Depois de muitos meses é normal enjoar do
tempero da comida. Na obra são servidas três refeições por dia, o café da
manhã, almoço e o café da tarde. Se tiver turno da noite também é servido o
jantar.
O diálogo de segurança é importante para
garantir que as regras de segurança, saúde e meio ambiente sejam atendidas. Com
isso, diminui a ocorrência de acidentes.
Um pouco depois, o faxineiro, preocupado
com a ecologia, vê o cesto de lixo reciclável e comenta:
- "Na lixeira está escrito bem grande
PLÁSTICO e o camarada me joga uma casca de banana!"
Além do faxineiro citado acima, trabalha
na obra também o faxineiro Maxwell.

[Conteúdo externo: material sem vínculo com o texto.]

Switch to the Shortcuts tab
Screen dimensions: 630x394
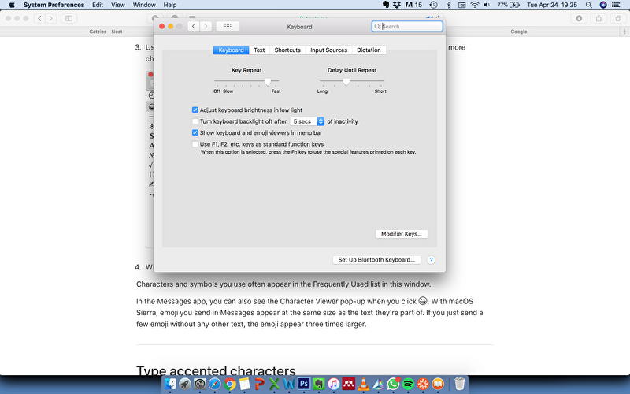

Ele está tendo aulas com um dos técnicos de
segurança para aprender a ler. Deixou a família no Piauí para trabalhar nas
obras de São Paulo durante o período de entressafra da cana-de-açúcar. Seu
objetivo é voltar para lá novamente na safra. Contou que lhe roubaram 200
"contos" por não saber ler. Disse que o colega foi ao banco depositar
um envelope de dinheiro para sua esposa no caixa eletrônico. Depois recebeu uma
ligação do próprio banco dizendo que o envelope estava em branco. Descoberto a falcatrua
o colega disse que lhe daria 100 "contos", mas o faxineiro deixou
para lá. Disse que iria considerar que gastou com bebedeira. Sendo que ele saía
muito pouco do alojamento para evitar a tentação.
Enquanto uns fazem MBA, buscam experiências
internacionais e estudam vários idiomas para romperem seus limites e alcançarem
o desejado sucesso, outros ainda possuem como limitante o analfabetismo.
Na hora do almoço os trabalhadores lotam
seus pratos e enchem seus copos com um suco colorido e muito doce. Depois
descansam acessando a internet nos seus celulares, jogando truco ou dormindo.
Mais tarde se escuta de dentro do
"contêiner", onde estão instalados os funcionários da área
administrativa, o comprador com uma voz amigável fazer o primeiro contato com
um fornecedor de equipamentos:
- "Boa tarde, tudo bom? Gostaria de
falar com alguém da área comercial. Quero apresentar uma carta convite para
adquirir um produto de vossa empresa".
Já é possível imaginar que após seis meses
sua abordagem será diferente, mais ou menos assim:
- "Esse equipamento tinha que estar
aqui ontem!! Eu já falei que dia 09 não é dia 10! Não vou pagar o aditivo do
contrato..... Você já sabia desse custo..... Tinha que estar incluído....Vou
cobrar multa por atraso....!!
Caminhando pela obra se escuta de longe o
som do rádio de Rômulo. Um operário que trabalha o tempo inteiro escutando
música evangélica no celular. É cego de um olho. Conta que foi de tanto apanhar
do pai quando era criança. Diz que o perdoou, pois ele não sabia o que estava
fazendo.
No final do dia o técnico de segurança faz
a sua última ronda. Ele é como um policial na obra. Fiscaliza se as normas
estão sendo cumpridas. Encontra um grupo de funcionários trabalhando em cima de
um muro sem o cinto de segurança. O diálogo transcorre mais ou menos assim:
- "Desce daí!! Não adianta colocar o
cinto agora que eu vi que você estava sem cinto! Cadê o passaporte? Mostra!
Passaporte vencido? Cadê a permissão de trabalho de vocês? Não tem? Cadê o selo
permitindo o trabalho em altura? Não tem! Parem a atividade. Juntem as coisas
todo mundo e me encontrem na área de convivência! da obra"!
E assim termina mais um dia. Em meio às
estacas, aos blocos, ao concreto e das estruturas metálicas circulam as pessoas
acumulando histórias e experiências de vida.